Down in Albany, things were going from bad to worse with Corrigal. The contest concentrated at Eagle Lake, half way between Lake Superior and Lake Winnipeg just where Wabigoon River intersects with the modern Canadian Pacific Railroad. The English company had strengthened Corrigal with more Orkneymen, and he had a strongly palisaded fort. But the Nor’Westers set the MacDonell clan with their French bullies on his trail.
An Indian had come to the post in September. Corrigal outfitted him with merchandise for the winter’s hunt, and three English servants accompanied the Saulteur down to the shore. Out rushed the Nor’Wester, MacDonell, flourishing his sword accompanied by a bully, Adhemer, raging aloud that the Indian had owed furs to the Nor’Westers and should not be allowed to hunt for the Hudson’s Bay. The two Corrigal brothers and one Tait ran from the post to the rescue. With one sweep of his sword Eneas MacDonell cut Tait’s wrist off and with another hack on his neck felled him to the ground. The French bully had aimed a loaded pistol at the Corrigals daring them to take one step forward. John Corrigal dodged into the lake. MacDonell then rushed at the Englishmen like a mad man, cutting off the arm of one, sending a hat flying from another whose head he missed, hacking the shoulder of a third. Unarmed, the Hudson’s Bay men fled for the fort gates. The Nor’Westers pursued. Coming from the house door, John Mowat, a Hudson’s Bay man, drew his pistol and shot Eneas MacDonell dead. Coureurs went flying to Northwest camps for reinforcements. Haldane and McLellan, two partners, came with a rowdy crew and threatened if Mowat were not surrendered they would have the Indians butcher every soul in the fort if it cost a keg of rum for every scalp. Mowat promptly surrendered and declared he would shoot any Nor’ Wester on the same provocation.

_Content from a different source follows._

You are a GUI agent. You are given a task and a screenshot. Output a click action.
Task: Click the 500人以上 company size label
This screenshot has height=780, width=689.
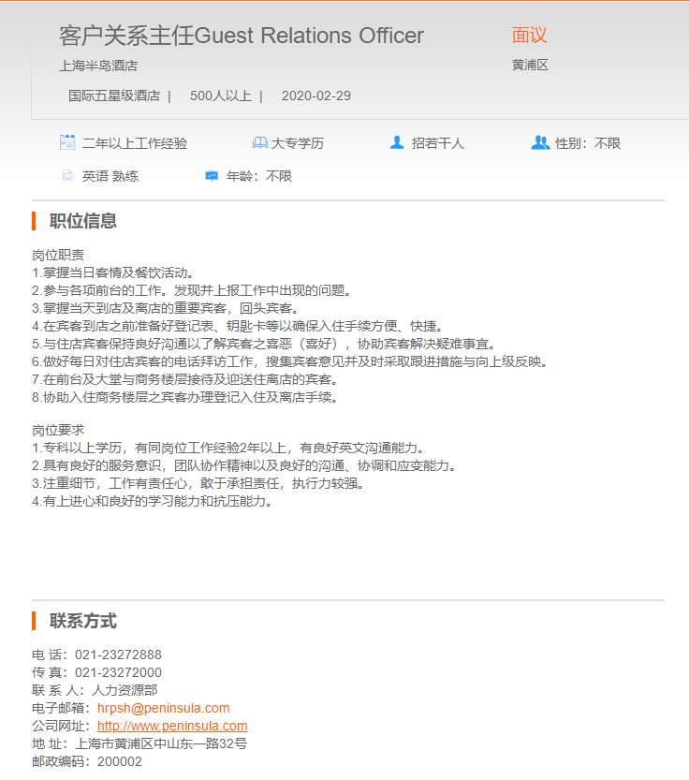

For this crime and before the Company in England could be notified, Mowat was carried away in irons. Two servants—McNab and Russell—and one of the Corrigals volunteered to accompany him as witnesses for the defense. For a winter Mowat was imprisoned in the miserable butter vat of a jail at Fort William, and when it was found that every indignity and insult would not drive the three witnesses away, they were arrested as abettors of the so-called crime. At Mowat’s trial in Montreal, of the four judges who presided, one was notoriously corrupt and two, the fathers of Northwest partners. Of the jury, half the number were Nor’Westers. Naturally, Mowat was pronounced guilty. He was sentenced to six months’ imprisonment and branding. When he was discharged penniless, he set out through the United States to take ship for England. It is supposed that he was lost in a storm, or drowned crossing some of the New England rivers.